Locate each line in the records below that contains the string "coordinates" and copy those lines out in full.

--- Start of MATERIAL ---

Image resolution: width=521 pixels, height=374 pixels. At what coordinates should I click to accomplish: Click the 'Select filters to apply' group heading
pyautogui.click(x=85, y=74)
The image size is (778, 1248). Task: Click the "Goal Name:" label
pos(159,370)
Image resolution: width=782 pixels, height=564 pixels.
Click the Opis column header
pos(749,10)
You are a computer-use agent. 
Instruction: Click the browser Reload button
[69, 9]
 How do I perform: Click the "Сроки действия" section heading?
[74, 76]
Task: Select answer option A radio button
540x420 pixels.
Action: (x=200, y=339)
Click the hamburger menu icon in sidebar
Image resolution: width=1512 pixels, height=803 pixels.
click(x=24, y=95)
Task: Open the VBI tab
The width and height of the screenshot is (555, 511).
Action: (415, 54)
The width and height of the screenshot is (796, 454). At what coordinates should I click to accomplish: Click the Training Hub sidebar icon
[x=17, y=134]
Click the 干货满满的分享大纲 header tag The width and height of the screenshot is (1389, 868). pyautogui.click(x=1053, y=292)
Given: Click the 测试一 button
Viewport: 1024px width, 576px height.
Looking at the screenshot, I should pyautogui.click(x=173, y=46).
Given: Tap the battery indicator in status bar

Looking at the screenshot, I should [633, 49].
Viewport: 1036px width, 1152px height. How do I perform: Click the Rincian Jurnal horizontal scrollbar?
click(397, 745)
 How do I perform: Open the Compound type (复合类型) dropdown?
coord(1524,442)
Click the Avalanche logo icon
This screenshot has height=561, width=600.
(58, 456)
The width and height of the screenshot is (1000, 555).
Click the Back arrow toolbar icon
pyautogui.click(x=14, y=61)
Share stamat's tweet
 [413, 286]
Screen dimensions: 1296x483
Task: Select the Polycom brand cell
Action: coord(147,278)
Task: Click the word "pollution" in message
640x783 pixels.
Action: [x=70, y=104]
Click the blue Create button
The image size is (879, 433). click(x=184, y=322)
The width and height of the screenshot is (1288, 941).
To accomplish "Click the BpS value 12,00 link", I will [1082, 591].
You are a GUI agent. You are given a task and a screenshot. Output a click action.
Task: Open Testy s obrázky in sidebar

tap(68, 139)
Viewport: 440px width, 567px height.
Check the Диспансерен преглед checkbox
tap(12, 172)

--- End of MATERIAL ---

▸ SOLVED PROBLEM:
Image resolution: width=521 pixels, height=374 pixels. At what coordinates should I click to accomplish: Click the 'Select filters to apply' group heading
The width and height of the screenshot is (796, 454). At what coordinates should I click to accomplish: Click the Training Hub sidebar icon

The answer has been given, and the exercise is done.